(Saved entries)
====

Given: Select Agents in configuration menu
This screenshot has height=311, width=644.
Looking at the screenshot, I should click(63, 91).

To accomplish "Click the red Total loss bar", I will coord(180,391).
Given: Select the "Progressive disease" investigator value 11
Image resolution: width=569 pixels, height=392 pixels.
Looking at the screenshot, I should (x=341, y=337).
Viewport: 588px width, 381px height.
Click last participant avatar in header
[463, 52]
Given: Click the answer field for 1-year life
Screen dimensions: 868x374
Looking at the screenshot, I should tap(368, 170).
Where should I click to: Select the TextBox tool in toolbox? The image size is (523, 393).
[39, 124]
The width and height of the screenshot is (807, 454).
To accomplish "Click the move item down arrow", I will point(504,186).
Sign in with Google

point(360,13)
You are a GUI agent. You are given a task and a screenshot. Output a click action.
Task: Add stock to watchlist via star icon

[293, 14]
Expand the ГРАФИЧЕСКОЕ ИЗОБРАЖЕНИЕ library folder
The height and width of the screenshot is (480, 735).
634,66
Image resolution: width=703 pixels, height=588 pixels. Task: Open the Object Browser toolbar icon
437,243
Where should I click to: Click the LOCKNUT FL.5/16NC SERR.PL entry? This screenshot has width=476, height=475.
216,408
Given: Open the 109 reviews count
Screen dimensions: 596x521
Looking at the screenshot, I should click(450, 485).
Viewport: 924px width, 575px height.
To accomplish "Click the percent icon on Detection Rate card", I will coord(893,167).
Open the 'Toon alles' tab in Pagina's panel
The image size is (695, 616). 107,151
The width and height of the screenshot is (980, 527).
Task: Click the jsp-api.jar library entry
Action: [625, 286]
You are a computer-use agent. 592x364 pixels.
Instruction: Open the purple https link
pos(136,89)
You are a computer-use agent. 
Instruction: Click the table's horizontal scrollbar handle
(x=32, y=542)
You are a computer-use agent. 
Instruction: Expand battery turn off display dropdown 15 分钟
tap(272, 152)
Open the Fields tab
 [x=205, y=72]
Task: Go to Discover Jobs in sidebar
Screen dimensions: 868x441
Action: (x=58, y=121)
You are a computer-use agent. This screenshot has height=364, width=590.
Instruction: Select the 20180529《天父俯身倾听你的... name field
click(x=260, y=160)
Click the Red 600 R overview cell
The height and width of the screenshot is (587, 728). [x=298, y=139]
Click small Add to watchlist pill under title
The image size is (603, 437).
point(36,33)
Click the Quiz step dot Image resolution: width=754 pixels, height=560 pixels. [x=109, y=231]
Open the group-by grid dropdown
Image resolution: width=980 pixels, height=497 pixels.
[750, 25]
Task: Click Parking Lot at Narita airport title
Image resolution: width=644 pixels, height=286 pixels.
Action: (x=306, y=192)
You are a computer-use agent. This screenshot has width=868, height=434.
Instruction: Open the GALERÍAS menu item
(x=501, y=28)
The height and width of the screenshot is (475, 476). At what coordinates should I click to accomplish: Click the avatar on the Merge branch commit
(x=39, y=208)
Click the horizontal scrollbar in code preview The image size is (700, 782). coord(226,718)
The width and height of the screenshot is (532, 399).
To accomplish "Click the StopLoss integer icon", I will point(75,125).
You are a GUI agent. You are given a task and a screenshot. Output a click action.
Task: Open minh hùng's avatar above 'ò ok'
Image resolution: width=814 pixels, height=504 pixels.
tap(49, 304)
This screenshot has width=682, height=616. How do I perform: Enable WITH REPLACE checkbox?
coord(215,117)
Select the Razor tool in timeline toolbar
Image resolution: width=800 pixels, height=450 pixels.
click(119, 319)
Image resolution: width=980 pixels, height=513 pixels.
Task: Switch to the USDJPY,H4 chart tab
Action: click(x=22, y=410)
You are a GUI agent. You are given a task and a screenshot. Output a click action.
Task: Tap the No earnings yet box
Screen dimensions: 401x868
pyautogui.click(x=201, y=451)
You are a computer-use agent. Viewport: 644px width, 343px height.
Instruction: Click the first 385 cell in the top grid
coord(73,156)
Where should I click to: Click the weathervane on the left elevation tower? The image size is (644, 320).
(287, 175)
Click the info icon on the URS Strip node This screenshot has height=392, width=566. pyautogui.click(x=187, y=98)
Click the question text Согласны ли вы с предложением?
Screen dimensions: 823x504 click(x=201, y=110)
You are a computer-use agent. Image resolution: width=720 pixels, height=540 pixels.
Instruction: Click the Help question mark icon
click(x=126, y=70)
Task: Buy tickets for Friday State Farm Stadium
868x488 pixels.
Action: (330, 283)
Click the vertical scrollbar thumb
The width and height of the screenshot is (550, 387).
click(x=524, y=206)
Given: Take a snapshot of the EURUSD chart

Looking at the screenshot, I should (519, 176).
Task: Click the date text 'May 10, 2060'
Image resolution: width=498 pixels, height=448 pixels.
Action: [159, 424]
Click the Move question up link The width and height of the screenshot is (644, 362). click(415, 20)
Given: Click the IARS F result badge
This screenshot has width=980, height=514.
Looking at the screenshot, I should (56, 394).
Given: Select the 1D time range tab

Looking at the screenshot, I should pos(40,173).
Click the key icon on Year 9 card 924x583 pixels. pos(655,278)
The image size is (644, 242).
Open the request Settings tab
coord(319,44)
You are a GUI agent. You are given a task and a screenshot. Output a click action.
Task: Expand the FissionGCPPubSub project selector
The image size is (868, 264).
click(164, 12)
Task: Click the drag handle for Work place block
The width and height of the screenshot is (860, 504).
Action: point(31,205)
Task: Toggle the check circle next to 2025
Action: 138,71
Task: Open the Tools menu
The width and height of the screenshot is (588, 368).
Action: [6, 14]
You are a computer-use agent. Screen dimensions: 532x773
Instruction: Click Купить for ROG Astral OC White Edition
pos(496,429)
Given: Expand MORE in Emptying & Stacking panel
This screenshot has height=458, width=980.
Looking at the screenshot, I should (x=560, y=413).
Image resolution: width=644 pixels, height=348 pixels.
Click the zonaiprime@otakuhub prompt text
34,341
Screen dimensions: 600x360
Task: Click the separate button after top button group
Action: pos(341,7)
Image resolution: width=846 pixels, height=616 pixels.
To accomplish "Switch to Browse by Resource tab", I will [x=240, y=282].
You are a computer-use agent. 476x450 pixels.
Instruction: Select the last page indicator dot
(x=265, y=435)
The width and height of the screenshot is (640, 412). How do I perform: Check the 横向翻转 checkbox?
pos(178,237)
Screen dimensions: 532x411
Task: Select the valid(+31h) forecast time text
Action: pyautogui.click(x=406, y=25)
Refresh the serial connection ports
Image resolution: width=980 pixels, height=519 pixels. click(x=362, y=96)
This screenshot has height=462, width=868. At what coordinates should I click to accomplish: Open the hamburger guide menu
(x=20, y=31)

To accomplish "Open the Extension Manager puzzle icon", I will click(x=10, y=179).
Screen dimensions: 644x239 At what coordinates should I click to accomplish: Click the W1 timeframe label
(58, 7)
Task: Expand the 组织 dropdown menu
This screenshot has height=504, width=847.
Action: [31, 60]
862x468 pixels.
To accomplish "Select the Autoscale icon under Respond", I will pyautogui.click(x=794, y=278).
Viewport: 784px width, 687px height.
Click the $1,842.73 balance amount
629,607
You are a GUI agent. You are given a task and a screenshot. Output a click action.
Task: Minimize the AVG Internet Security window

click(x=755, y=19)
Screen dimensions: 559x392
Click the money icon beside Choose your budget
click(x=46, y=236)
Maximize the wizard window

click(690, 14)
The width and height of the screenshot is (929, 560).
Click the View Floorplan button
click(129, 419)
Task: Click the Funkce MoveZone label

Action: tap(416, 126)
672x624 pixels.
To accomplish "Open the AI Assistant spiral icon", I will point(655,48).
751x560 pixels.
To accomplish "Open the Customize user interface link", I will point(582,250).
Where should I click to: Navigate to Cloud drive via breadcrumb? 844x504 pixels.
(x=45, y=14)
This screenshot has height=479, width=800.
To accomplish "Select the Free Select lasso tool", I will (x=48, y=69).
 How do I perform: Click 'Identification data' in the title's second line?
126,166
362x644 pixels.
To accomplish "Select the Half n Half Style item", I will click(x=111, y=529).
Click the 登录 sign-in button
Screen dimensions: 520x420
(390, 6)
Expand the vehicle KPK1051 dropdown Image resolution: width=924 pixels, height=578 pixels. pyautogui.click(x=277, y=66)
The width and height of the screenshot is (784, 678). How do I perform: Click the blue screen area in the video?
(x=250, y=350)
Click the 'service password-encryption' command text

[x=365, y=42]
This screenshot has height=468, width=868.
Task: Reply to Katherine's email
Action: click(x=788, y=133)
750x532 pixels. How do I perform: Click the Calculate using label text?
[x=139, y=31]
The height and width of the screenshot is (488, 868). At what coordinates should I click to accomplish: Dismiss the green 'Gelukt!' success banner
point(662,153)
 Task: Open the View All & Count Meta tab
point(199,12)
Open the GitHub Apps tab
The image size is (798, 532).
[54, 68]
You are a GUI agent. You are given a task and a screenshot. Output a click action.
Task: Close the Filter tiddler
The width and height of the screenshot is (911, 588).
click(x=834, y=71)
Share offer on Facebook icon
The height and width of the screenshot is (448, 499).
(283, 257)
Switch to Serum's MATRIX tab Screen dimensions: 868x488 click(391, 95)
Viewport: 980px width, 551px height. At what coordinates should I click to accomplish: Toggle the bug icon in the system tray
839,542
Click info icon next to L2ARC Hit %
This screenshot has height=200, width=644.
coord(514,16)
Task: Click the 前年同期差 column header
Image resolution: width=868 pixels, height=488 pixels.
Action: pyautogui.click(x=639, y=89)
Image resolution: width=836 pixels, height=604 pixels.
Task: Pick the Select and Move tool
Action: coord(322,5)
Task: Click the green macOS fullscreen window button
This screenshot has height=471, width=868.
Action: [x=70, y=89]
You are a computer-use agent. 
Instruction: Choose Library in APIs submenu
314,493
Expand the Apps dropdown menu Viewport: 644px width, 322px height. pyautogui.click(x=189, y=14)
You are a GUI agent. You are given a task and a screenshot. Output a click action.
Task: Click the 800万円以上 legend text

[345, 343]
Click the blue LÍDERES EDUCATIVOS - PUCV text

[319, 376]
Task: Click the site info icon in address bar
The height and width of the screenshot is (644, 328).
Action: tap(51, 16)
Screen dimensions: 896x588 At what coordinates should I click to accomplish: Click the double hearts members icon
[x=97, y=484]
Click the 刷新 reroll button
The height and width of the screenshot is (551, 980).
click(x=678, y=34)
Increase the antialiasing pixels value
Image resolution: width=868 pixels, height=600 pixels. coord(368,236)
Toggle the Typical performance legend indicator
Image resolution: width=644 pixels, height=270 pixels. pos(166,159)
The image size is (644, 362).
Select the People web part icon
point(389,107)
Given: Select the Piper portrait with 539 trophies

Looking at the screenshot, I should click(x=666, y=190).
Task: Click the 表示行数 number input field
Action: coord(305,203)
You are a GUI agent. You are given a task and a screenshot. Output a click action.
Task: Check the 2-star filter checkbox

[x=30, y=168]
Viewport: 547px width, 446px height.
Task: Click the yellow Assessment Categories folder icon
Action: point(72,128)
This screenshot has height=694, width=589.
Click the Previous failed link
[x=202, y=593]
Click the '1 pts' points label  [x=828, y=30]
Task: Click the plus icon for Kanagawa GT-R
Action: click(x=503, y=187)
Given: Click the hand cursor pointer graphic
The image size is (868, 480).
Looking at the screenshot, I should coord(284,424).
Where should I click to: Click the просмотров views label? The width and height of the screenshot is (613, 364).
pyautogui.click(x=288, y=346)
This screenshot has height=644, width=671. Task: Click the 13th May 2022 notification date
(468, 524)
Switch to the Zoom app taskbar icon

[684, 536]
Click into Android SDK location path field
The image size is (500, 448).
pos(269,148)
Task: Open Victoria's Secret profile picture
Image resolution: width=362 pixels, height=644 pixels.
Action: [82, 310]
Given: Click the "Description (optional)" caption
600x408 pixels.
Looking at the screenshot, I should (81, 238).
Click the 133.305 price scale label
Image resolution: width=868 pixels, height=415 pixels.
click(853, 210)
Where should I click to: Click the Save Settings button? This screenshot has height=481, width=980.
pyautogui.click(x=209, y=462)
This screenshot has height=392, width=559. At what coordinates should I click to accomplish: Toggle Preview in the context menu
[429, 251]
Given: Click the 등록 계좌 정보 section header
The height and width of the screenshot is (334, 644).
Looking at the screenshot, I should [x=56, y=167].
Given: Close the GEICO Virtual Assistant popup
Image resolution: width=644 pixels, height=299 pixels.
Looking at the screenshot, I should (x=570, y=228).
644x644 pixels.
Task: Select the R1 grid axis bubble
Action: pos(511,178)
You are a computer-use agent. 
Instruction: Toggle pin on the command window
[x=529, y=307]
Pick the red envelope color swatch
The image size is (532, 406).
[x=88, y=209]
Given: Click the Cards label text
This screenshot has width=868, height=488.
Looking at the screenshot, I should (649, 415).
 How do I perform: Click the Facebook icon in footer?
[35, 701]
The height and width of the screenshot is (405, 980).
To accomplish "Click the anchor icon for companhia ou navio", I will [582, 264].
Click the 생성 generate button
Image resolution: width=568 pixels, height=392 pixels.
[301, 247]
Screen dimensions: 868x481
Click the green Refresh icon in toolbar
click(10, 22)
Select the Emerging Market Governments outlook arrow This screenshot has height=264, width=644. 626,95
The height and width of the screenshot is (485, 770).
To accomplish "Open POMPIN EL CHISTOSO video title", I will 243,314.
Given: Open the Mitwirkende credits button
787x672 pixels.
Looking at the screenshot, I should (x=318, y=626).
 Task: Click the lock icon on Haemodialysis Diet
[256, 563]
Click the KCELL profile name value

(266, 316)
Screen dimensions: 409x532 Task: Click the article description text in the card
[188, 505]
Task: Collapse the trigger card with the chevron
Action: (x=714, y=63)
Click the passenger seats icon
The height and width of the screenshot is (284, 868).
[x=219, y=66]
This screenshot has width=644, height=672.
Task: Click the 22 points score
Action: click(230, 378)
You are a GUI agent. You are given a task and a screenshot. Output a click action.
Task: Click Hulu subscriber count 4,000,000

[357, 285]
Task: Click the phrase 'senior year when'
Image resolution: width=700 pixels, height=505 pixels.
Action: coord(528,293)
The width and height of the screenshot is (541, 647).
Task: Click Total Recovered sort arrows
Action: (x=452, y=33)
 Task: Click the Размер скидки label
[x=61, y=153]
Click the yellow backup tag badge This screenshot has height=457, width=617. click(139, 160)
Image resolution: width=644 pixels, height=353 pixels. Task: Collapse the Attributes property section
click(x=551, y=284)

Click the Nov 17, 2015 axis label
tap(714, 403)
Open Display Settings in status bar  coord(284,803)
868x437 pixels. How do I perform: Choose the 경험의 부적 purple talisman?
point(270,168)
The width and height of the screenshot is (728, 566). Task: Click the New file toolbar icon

====

• [Activity]
Check each line of the records for the string "info" and copy those that have it.

• [Answer section]
Click the info icon on the URS Strip node This screenshot has height=392, width=566. pyautogui.click(x=187, y=98)
Click info icon next to L2ARC Hit %
Task: Click the site info icon in address bar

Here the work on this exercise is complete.